■ **WHAT TO WORK ON**: Below are records; reply with nothing but the number of lines in them that contain "info".
┌──
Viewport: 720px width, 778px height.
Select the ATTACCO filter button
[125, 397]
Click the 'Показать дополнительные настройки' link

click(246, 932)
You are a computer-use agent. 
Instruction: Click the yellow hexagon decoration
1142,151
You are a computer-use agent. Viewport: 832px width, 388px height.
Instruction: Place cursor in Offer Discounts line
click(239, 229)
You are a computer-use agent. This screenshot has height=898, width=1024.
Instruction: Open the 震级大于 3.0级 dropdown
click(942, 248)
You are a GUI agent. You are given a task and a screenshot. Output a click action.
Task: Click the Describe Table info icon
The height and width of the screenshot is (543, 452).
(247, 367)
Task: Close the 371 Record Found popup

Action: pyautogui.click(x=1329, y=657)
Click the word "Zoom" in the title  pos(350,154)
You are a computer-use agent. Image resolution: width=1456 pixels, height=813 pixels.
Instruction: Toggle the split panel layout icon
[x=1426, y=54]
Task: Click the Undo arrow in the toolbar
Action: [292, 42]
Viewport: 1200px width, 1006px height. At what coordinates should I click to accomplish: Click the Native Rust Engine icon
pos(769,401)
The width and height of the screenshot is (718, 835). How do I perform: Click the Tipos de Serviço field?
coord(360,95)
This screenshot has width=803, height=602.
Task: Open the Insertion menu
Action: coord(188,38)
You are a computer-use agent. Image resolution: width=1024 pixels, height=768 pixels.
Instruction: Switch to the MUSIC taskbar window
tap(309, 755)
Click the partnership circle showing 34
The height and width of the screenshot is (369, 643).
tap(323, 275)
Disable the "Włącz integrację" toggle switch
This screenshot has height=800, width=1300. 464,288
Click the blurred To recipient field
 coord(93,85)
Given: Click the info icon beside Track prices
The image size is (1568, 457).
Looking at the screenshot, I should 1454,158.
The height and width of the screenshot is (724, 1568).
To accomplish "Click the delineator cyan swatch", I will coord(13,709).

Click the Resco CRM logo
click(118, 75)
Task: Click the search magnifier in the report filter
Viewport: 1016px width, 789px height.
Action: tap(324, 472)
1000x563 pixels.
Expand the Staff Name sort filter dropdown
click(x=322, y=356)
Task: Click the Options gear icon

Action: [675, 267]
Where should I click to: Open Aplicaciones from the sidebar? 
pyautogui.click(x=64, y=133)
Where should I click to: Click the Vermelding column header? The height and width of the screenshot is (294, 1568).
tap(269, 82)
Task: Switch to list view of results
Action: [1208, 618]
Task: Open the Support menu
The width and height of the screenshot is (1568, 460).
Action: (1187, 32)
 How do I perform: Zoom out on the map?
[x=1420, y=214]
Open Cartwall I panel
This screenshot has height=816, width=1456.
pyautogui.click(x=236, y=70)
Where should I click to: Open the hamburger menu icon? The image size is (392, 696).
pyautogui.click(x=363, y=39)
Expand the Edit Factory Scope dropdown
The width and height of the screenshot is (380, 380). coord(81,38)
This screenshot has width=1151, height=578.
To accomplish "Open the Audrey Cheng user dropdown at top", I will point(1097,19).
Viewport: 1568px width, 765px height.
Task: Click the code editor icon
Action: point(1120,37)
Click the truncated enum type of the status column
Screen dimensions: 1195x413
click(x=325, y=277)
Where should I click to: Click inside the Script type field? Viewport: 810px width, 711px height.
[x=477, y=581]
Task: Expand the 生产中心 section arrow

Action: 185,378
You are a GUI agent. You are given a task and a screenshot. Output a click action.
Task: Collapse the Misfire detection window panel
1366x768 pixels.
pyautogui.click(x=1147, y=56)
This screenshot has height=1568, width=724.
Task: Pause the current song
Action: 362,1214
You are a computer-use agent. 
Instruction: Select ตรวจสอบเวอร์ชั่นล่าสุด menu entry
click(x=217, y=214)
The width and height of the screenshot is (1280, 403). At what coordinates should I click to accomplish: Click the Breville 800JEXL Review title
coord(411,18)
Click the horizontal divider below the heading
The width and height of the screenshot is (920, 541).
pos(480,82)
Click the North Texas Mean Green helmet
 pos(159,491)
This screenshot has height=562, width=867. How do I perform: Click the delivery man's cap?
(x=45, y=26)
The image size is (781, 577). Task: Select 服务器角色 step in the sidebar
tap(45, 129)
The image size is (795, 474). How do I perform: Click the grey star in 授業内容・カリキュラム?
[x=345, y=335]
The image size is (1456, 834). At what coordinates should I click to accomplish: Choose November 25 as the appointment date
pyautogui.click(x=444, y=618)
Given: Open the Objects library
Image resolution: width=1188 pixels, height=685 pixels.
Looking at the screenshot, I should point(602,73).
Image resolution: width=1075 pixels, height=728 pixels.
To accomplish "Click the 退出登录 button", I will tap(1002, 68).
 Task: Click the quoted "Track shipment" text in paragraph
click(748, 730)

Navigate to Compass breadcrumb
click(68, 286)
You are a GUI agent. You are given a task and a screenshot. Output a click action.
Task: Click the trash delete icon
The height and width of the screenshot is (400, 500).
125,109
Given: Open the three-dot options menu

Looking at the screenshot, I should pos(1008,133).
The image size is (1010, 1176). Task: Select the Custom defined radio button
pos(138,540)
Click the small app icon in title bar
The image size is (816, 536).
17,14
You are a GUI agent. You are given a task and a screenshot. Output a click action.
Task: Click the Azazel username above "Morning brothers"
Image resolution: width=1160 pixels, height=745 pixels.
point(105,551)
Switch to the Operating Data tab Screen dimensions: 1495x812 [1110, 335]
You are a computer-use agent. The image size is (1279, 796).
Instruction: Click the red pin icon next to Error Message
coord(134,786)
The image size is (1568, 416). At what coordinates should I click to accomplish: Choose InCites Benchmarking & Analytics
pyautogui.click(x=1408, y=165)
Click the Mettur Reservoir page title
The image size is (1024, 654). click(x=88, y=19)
└──
■ **OUTPUT OF THE EXERCISE**: 2